EOS PERSONNEL SOLUTIONS (hereinafter the “Company”), with registered address at 54 Michalakopoulou Avenue, Athens, 11528, Greece, telephone +30 210 7256 734, and email hire@eoswf.com, is committed to protecting personal data and ensuring that such data is processed lawfully, fairly, and securely.
This Policy applies to all employees, partners, consultants, external associates, suppliers, and any other persons acting on behalf of the Company who have access to personal data. Its purpose is to define the general framework of principles, obligations, and responsibilities governing the processing of personal data by the Company.
This Policy is established and implemented in accordance with:
Personal Data: any information relating to an identified or identifiable natural person.
Special Categories of Personal Data: data revealing racial or ethnic origin, political opinions, religious or philosophical beliefs, trade union membership, as well as genetic data, biometric data, data concerning health, or data concerning a person’s sex life or sexual orientation.

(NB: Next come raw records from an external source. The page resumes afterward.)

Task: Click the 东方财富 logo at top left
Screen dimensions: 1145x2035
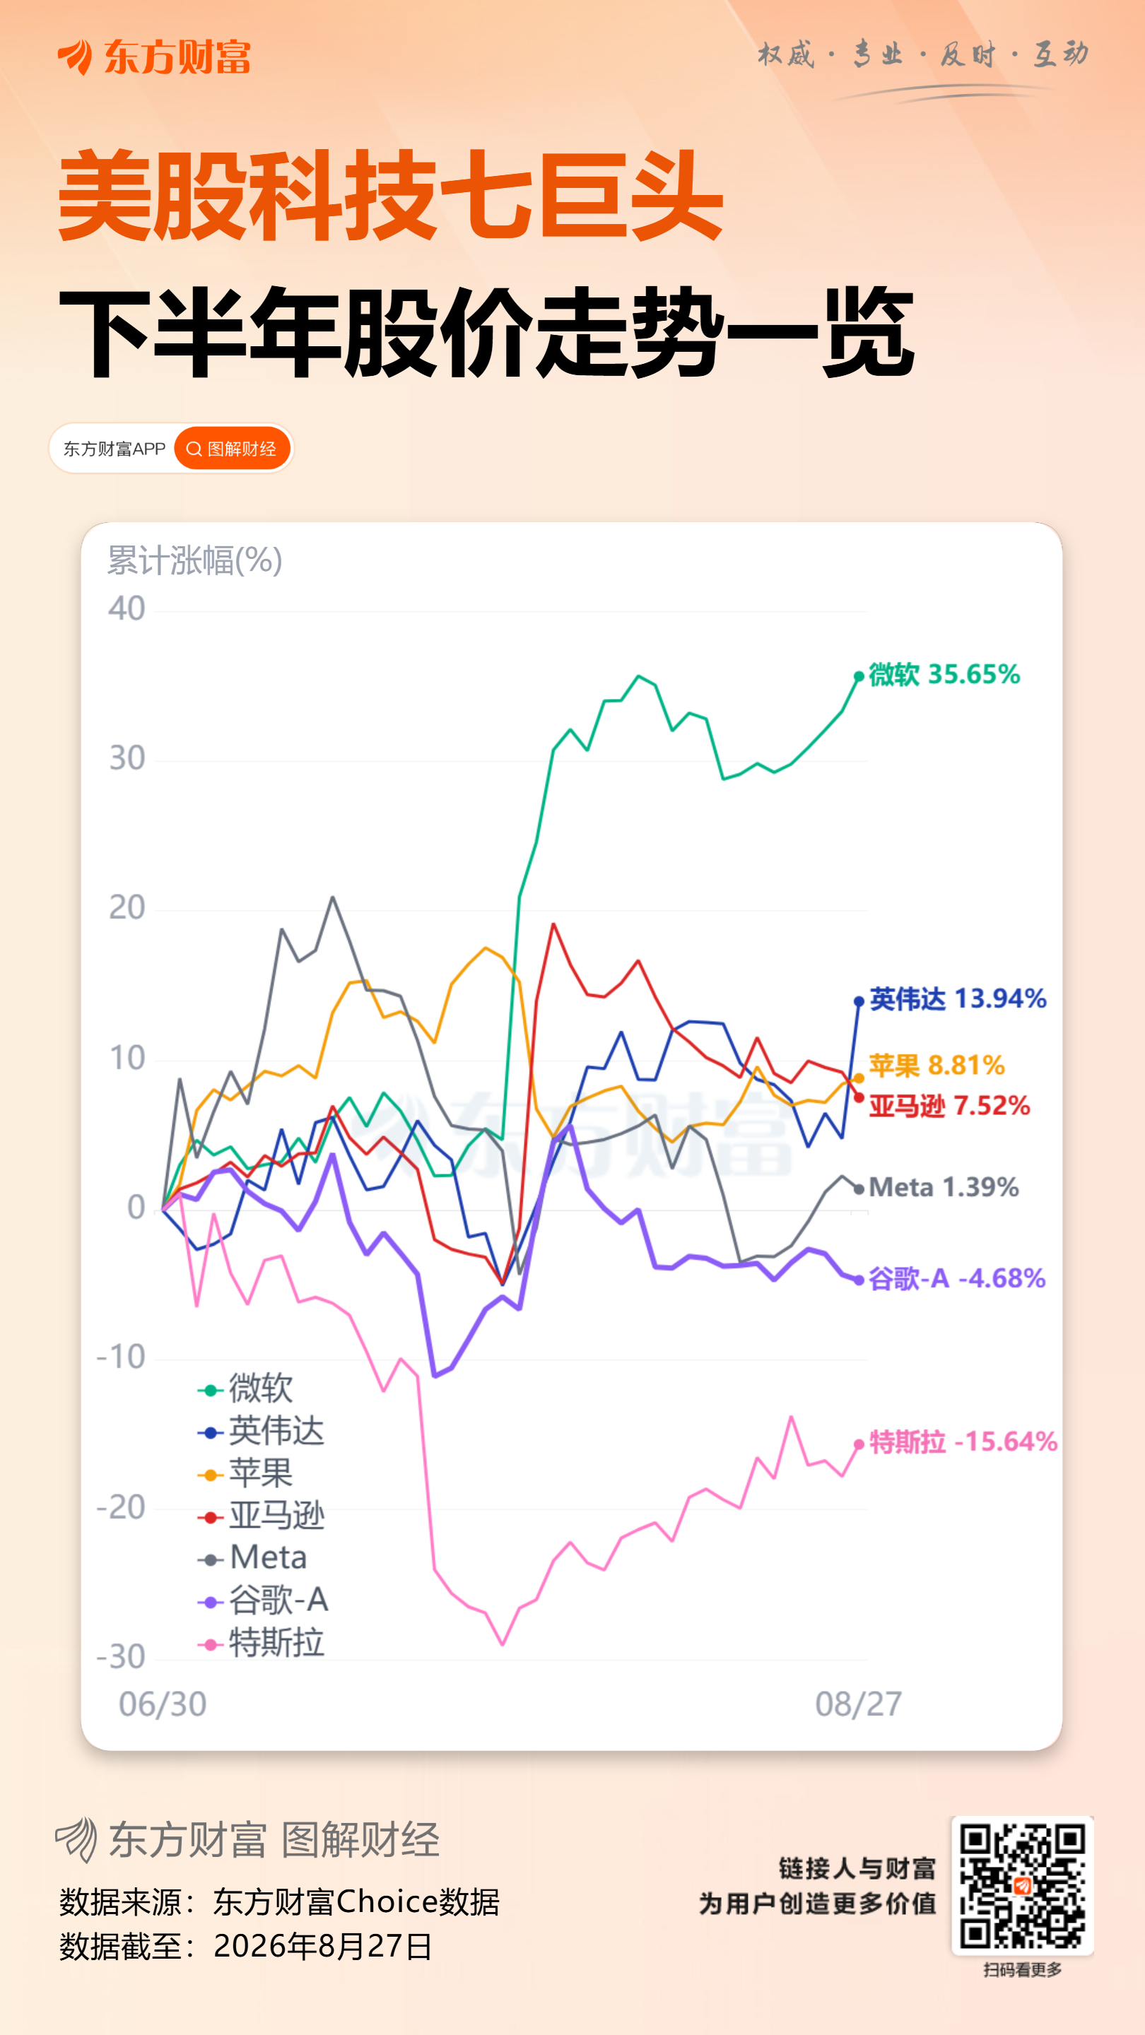Action: [154, 57]
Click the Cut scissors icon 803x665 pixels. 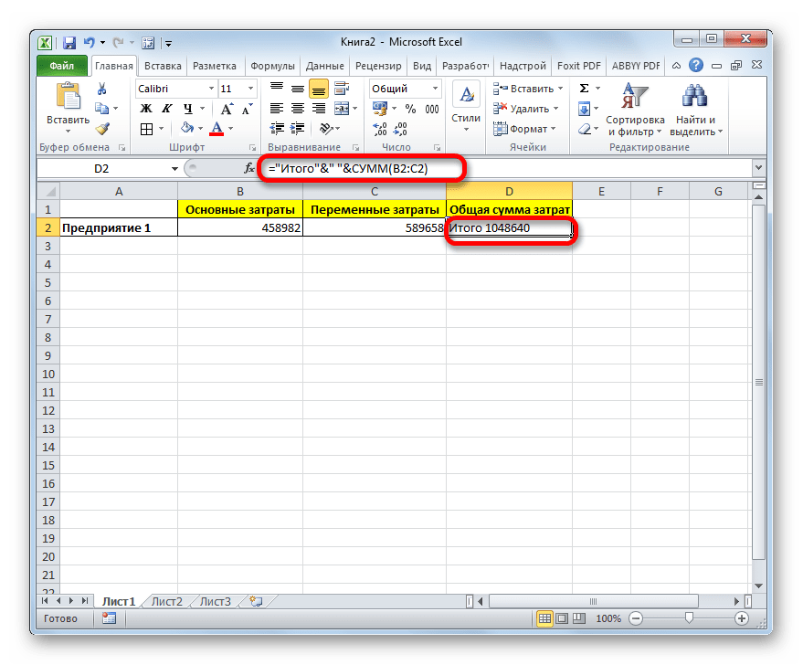click(102, 89)
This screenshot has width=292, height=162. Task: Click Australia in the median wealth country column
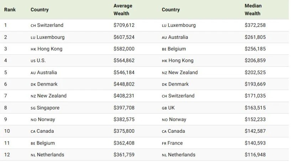tap(178, 37)
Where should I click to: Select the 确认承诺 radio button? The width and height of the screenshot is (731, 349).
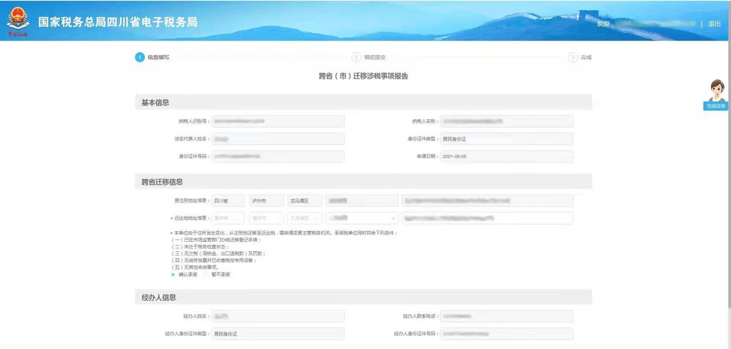click(172, 274)
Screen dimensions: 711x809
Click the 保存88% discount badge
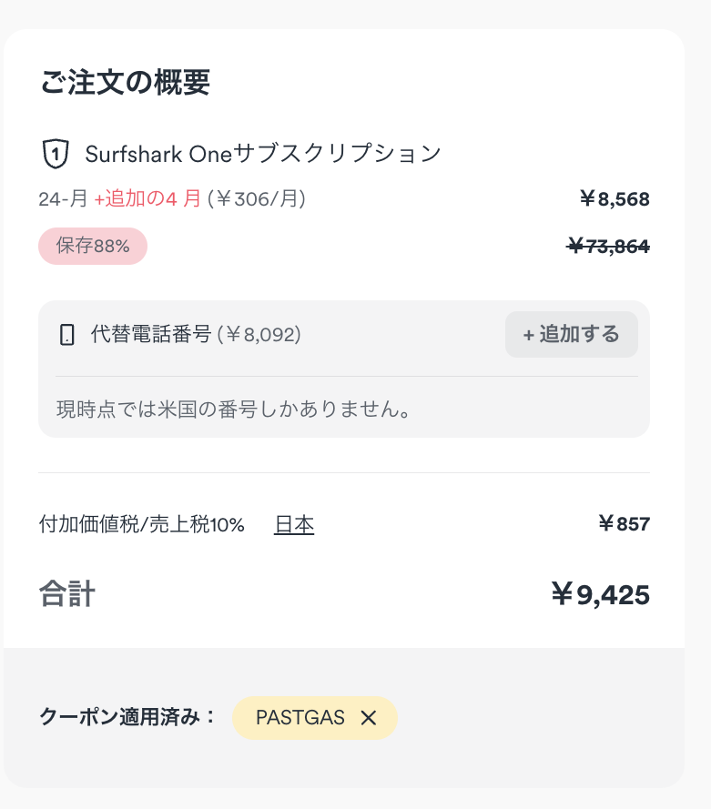click(x=93, y=246)
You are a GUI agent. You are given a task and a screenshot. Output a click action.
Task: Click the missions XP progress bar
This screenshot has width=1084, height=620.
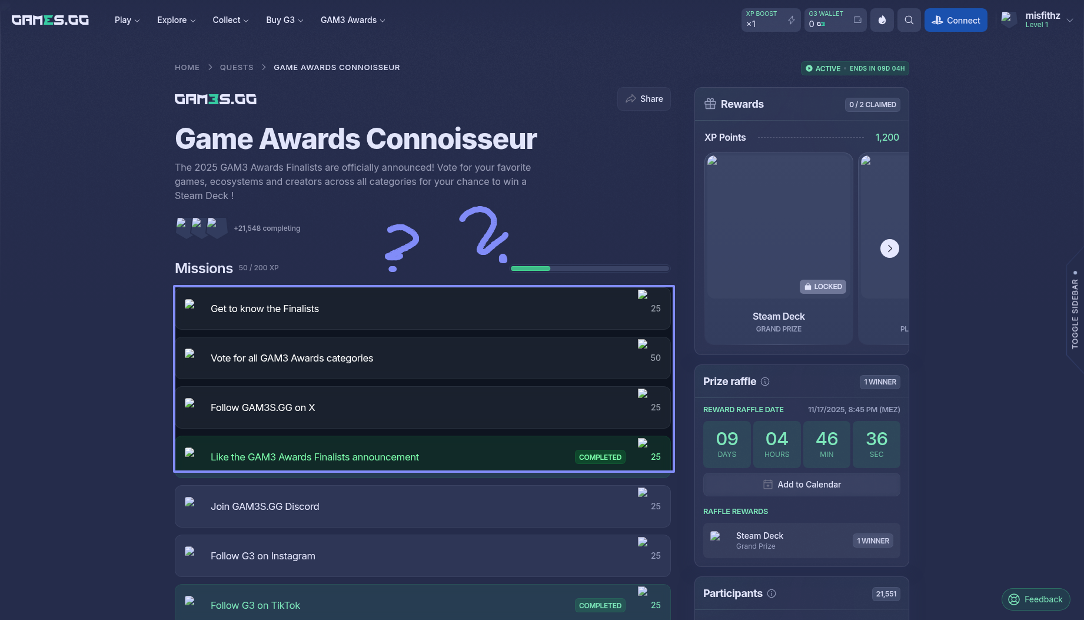coord(590,268)
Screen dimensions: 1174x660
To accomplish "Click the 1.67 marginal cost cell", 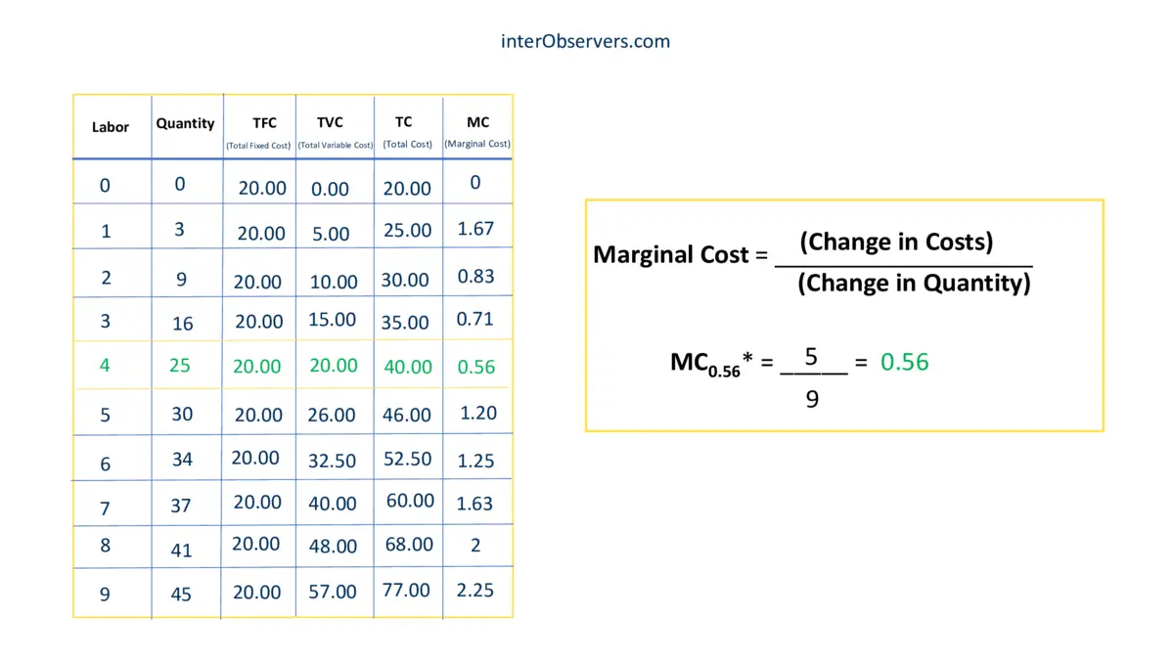I will click(475, 229).
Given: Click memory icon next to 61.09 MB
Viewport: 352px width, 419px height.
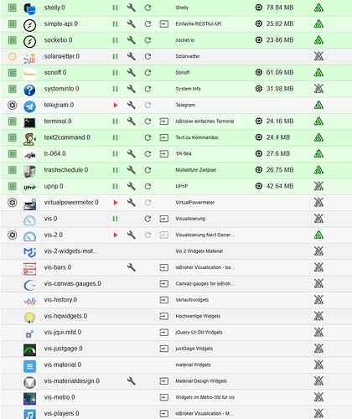Looking at the screenshot, I should (259, 73).
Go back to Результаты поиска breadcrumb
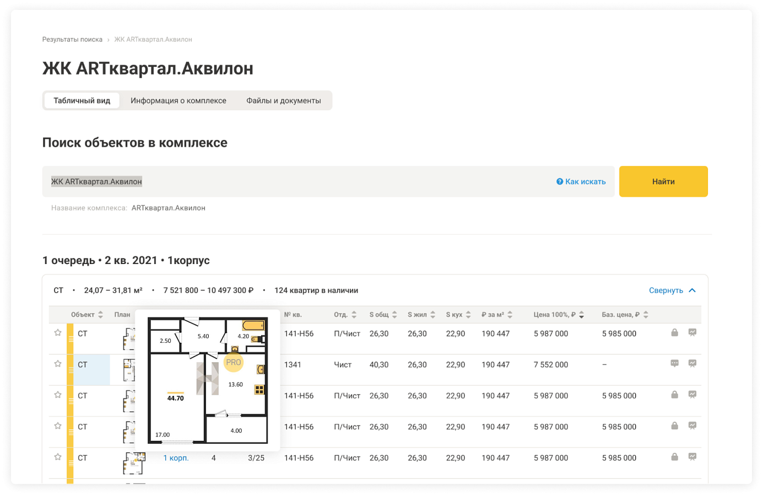The width and height of the screenshot is (763, 496). click(72, 40)
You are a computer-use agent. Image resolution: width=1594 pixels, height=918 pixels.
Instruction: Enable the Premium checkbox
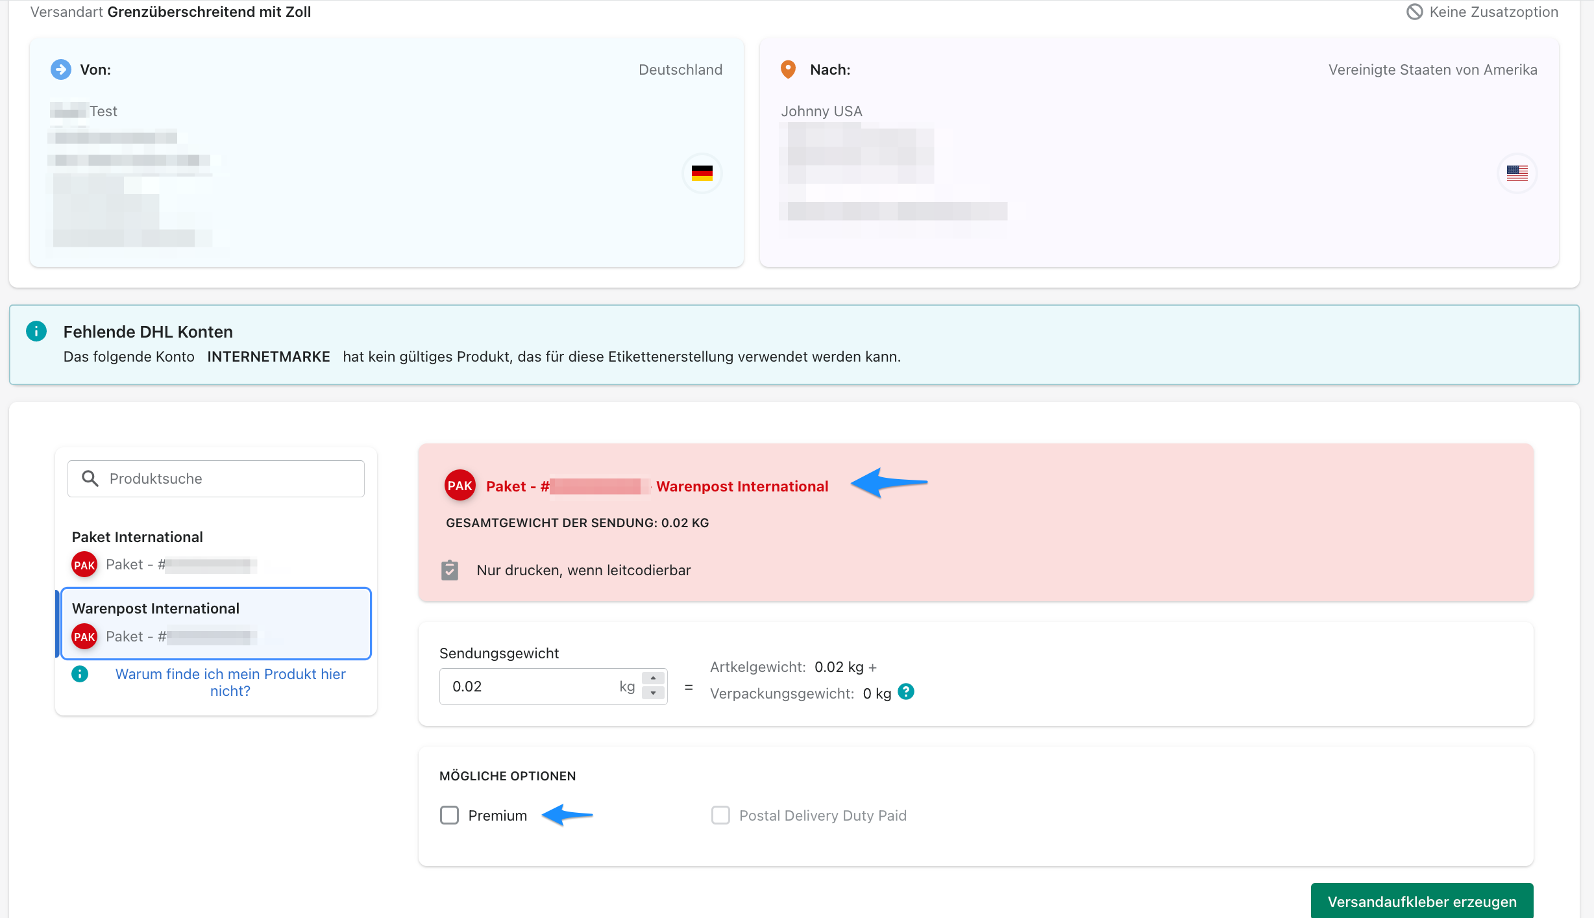pos(449,815)
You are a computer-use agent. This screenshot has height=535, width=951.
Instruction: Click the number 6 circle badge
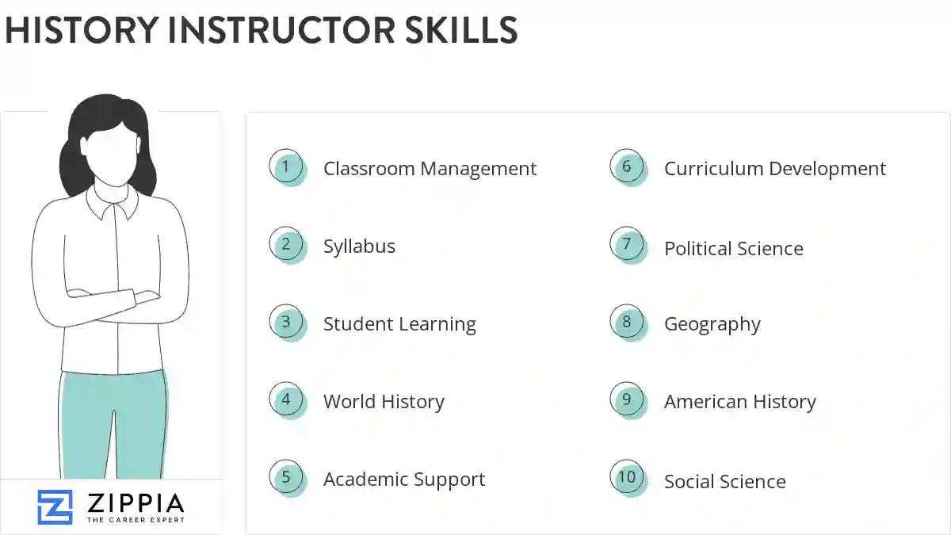click(627, 166)
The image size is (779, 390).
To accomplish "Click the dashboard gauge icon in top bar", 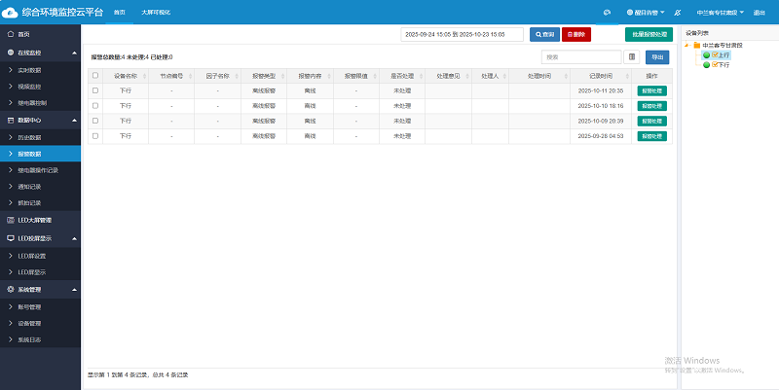I will 607,13.
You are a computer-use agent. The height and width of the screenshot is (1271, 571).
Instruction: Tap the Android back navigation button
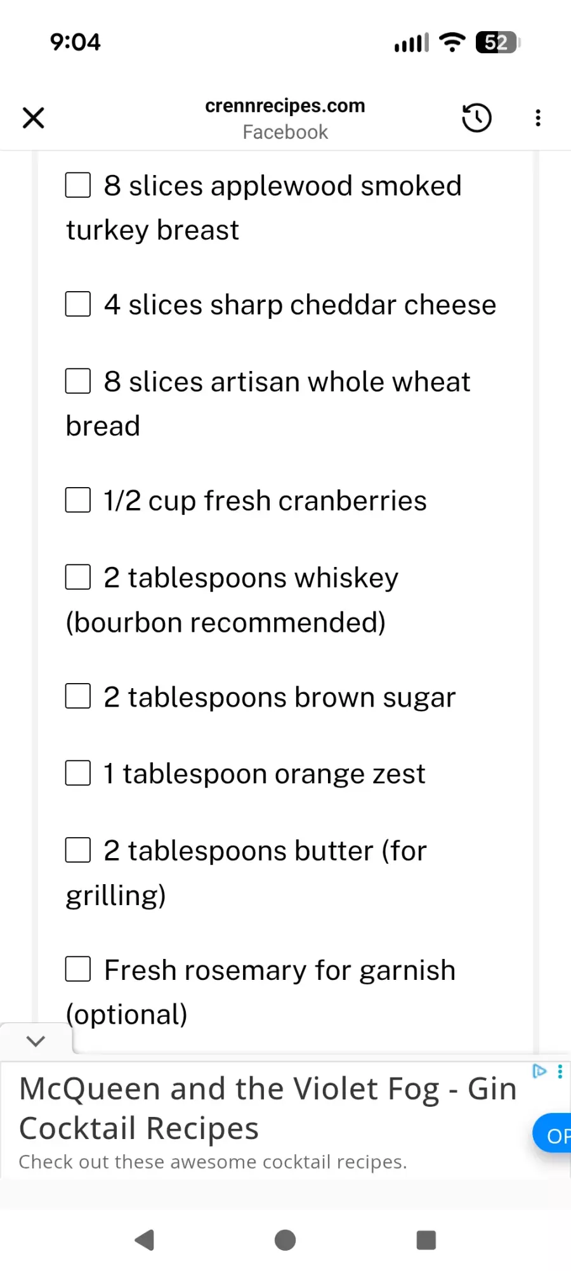point(145,1240)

Data relating to criminal convictions and offences: personal data relating to criminal proceedings, convictions, or security measures.
Profiling: any form of automated processing of personal data consisting of the use of such data to evaluate certain personal aspects relating to a natural person.
Data Subject: the natural person to whom the personal data relates.
Processing: any operation or set of operations performed on personal data, such as collection, recording, organisation, structuring, storage, use, disclosure, transmission, restriction, erasure, or destruction.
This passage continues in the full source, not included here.